┌─ Available data

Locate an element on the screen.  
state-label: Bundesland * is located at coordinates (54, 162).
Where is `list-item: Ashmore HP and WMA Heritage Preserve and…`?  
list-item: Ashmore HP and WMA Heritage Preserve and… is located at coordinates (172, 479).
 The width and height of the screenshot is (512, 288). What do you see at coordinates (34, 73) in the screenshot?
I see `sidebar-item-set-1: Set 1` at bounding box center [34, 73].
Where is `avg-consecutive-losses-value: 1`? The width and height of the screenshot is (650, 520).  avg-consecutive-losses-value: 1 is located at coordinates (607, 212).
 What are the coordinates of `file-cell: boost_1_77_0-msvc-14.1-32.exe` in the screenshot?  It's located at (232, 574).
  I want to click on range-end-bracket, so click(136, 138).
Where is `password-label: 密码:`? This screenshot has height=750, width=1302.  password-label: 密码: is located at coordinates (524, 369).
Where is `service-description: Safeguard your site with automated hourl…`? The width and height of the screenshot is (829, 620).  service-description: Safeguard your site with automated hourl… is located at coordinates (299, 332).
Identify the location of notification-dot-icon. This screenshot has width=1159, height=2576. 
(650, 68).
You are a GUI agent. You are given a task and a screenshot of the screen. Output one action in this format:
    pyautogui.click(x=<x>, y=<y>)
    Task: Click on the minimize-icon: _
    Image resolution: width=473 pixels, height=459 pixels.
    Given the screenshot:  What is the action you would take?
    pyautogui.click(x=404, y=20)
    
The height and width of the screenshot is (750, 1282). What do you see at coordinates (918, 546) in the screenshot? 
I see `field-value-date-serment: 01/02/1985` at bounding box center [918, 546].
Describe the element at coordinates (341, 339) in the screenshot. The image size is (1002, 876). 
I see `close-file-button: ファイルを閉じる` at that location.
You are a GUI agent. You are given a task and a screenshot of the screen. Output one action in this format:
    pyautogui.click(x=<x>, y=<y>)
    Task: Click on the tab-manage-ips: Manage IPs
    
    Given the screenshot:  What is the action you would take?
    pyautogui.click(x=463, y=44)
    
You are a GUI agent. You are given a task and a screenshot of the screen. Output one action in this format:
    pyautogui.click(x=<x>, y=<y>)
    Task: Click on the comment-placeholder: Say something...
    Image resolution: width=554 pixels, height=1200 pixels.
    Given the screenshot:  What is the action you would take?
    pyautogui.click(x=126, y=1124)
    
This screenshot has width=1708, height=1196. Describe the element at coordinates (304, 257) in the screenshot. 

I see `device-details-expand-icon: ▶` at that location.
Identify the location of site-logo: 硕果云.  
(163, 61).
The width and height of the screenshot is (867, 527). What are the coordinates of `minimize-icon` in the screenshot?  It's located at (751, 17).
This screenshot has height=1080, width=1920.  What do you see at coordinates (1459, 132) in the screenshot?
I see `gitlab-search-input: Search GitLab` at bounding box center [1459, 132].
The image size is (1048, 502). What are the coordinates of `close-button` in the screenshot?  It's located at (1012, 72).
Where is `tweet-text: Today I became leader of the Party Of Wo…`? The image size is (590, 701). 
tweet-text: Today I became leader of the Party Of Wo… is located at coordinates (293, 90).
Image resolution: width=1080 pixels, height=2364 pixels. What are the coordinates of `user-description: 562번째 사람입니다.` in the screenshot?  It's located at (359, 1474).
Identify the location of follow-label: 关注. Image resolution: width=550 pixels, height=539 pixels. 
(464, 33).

└─

Rewrite the lines from the one containing "Identify the location of follow-label: 关注." up to and including the last line above, keeping every line in full. Multiply each coordinate in the reported positions by 0.25 and round to whole numbers, with halves rounded up, and leave all other numbers unchanged.

*Output of the exercise*:
Identify the location of follow-label: 关注. Image resolution: width=550 pixels, height=539 pixels. 
(116, 8).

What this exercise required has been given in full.